-- begin DATA SHOWN --

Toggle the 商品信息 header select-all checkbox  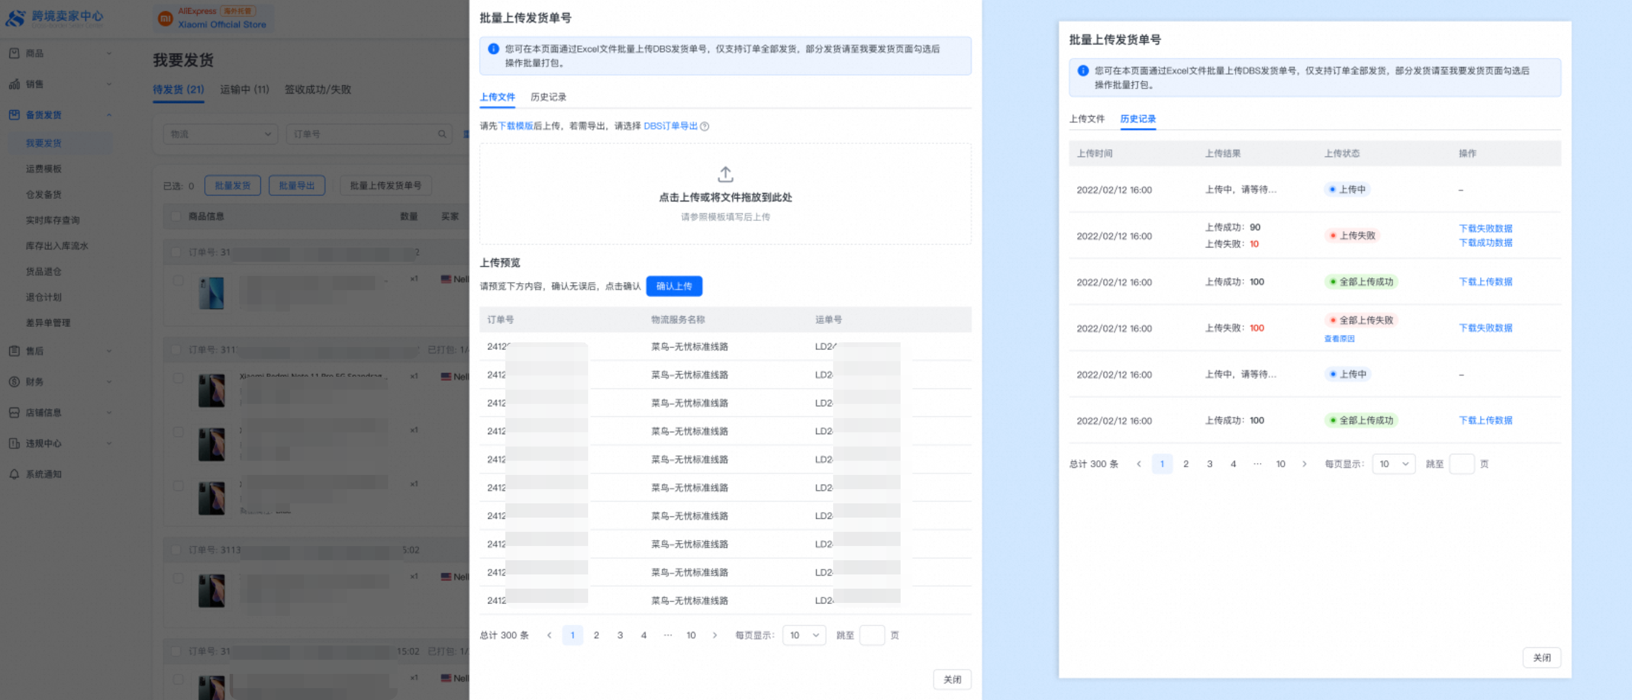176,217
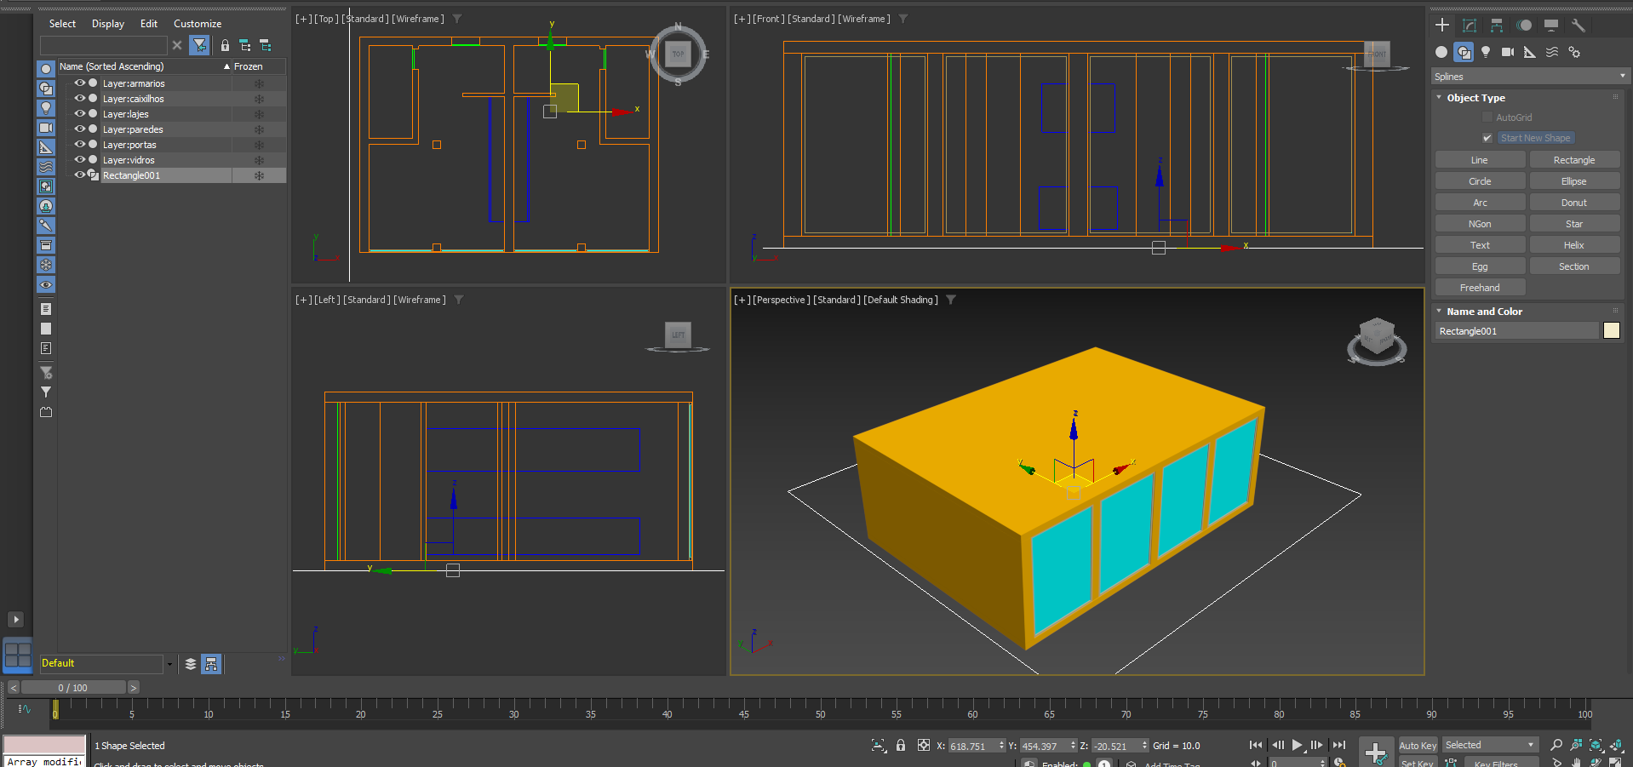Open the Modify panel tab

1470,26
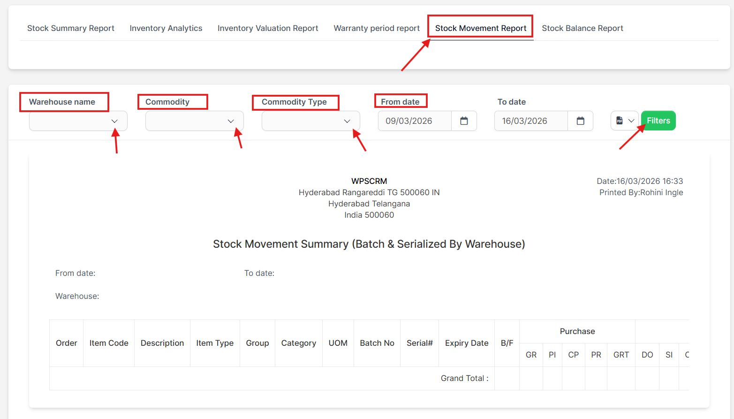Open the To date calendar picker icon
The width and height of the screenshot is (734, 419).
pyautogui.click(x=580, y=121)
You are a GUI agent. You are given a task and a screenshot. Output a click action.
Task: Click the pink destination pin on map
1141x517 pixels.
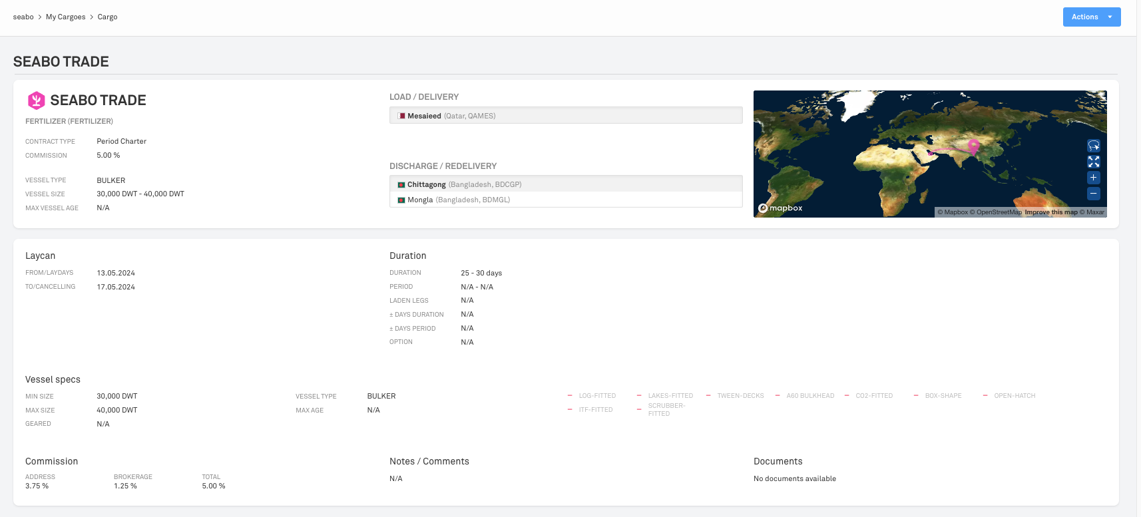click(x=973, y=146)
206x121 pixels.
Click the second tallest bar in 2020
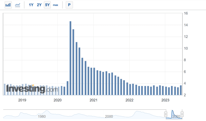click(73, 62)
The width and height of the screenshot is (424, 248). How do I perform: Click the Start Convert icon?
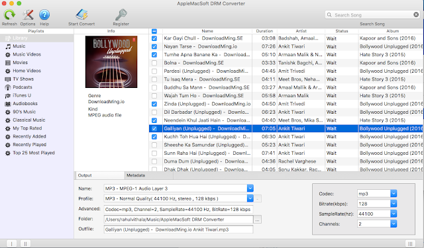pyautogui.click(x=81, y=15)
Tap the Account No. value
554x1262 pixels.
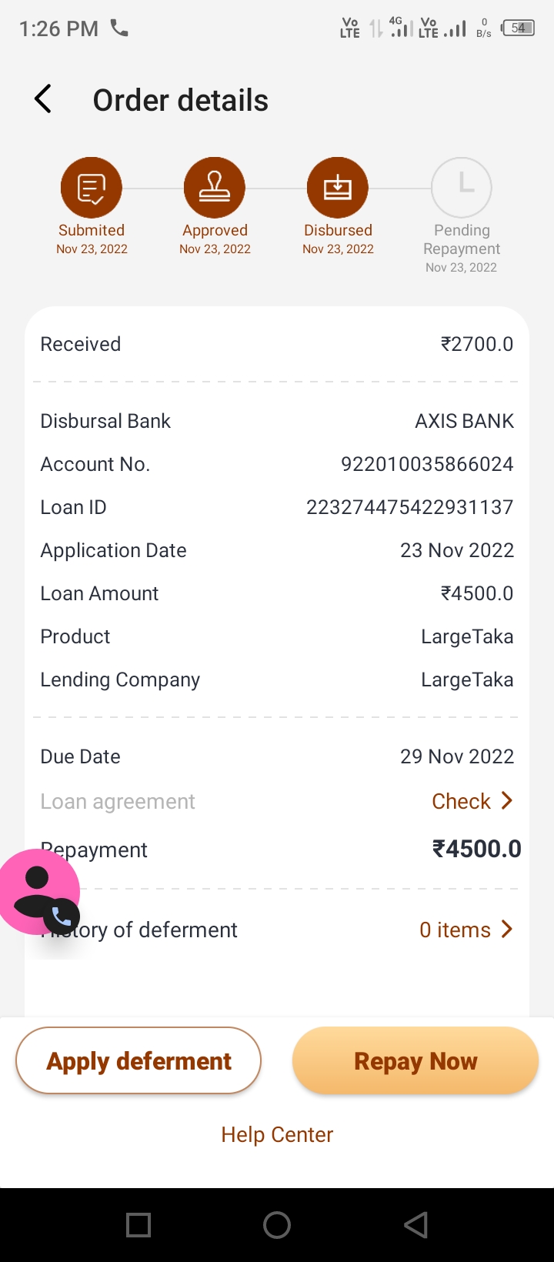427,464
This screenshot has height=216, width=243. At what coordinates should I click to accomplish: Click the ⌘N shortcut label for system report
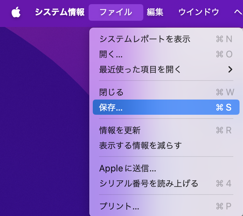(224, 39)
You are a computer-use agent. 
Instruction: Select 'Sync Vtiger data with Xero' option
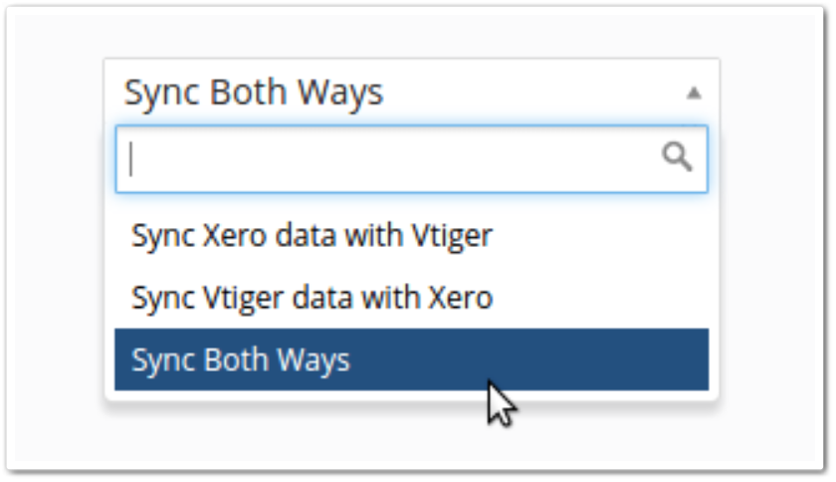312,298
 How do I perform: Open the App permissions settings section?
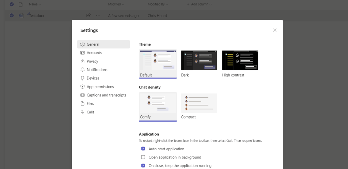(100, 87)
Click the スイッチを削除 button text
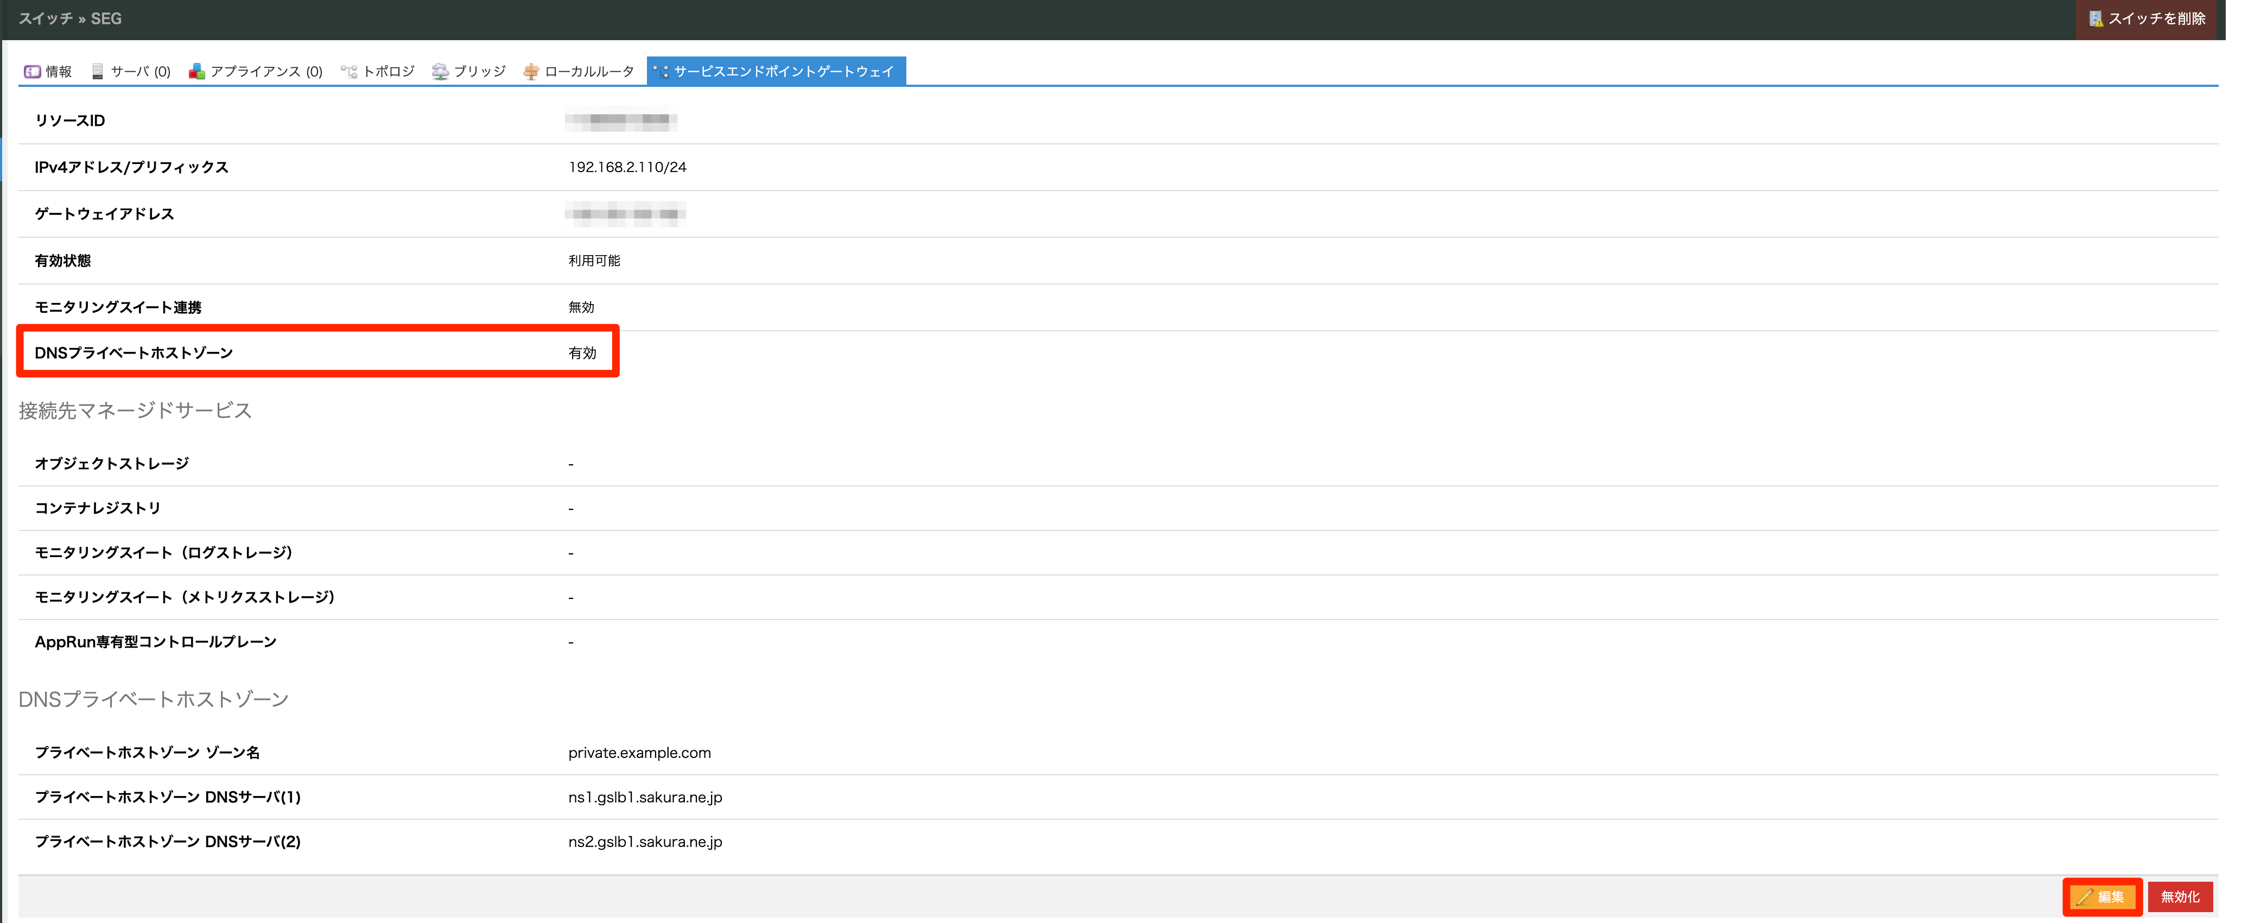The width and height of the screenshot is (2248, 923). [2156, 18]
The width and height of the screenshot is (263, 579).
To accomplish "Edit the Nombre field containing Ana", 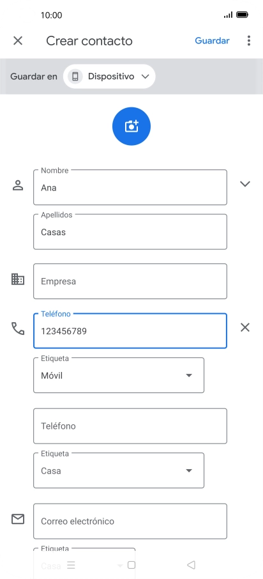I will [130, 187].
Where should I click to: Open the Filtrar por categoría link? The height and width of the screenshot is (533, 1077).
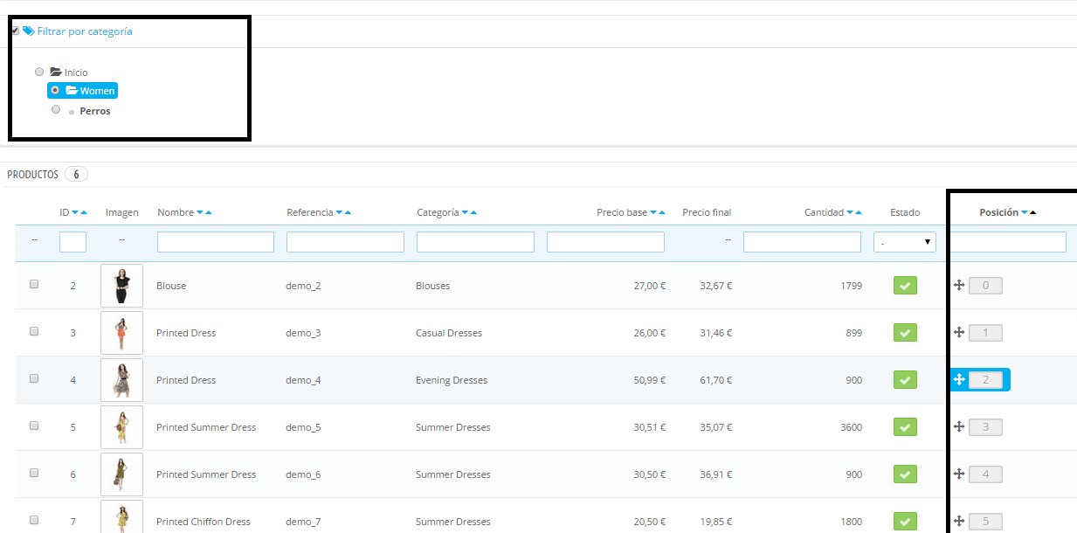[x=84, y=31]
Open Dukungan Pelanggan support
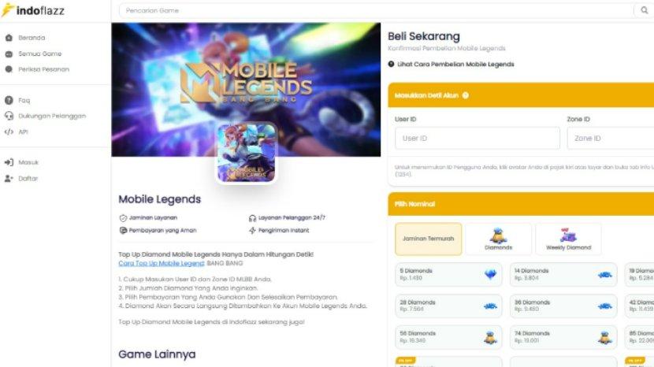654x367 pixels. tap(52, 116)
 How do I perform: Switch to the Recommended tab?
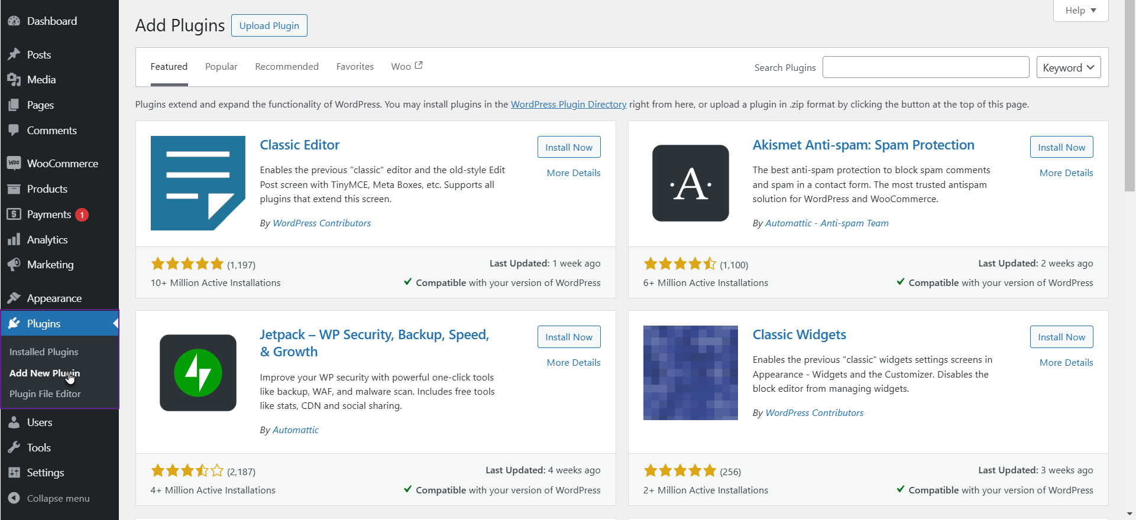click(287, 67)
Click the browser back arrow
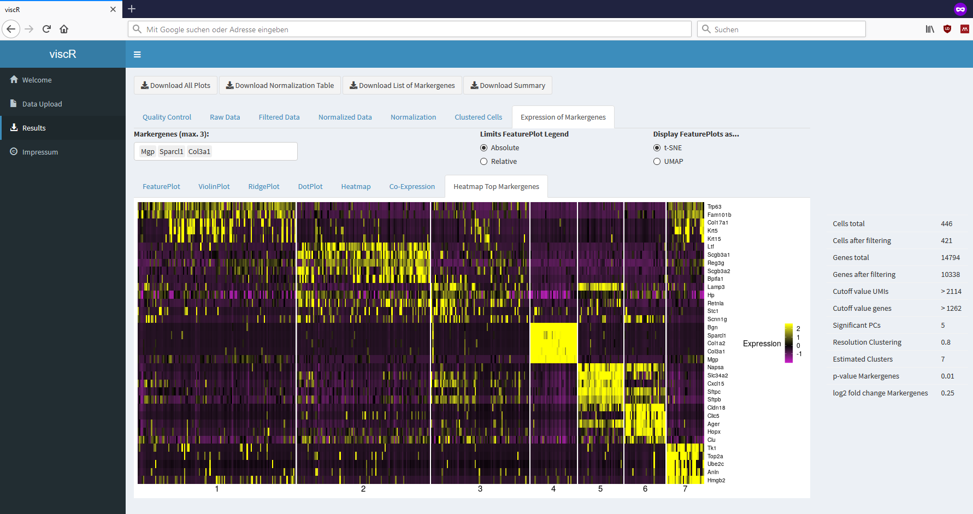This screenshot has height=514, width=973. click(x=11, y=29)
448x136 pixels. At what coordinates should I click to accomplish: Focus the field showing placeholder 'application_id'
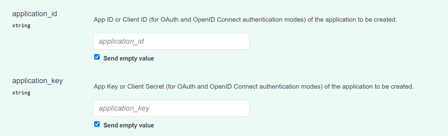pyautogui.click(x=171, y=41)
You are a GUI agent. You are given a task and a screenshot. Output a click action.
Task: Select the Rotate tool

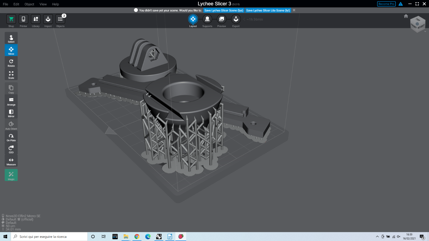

-- end DATA SHOWN --

TASK TO CARRY OUT = Could you put the lines of the items from the one containing "The width and height of the screenshot is (424, 248)." through the one containing "The width and height of the screenshot is (2248, 923).", both included, into a Markdown table with columns n and Line, skipping blank lines and leaving the pictures out?

ANSWER FOR THE TASK =
| n | Line |
|---|---|
| 1 | The width and height of the screenshot is (424, 248). How do I perform: Click the Start Convert icon? |
| 2 | pyautogui.click(x=81, y=15) |
| 3 | Tap the Account No. value |
| 4 | 554x1262 pixels. |
| 5 | 427,464 |
| 6 | This screenshot has height=216, width=243. At what coordinates should I click to accomplish: Click the ⌘N shortcut label for system report |
| 7 | (224, 39) |
| 8 | You are a computer-use agent.  |
| 9 | Instruction: Select 'Sync Vtiger data with Xero' option |
| 10 | 312,298 |
| 11 |  How do I perform: Open the App permissions settings section? |
| 12 | (100, 87) |
| 13 | Click the スイッチを削除 button text |
| 14 | The width and height of the screenshot is (2248, 923). [2156, 18] |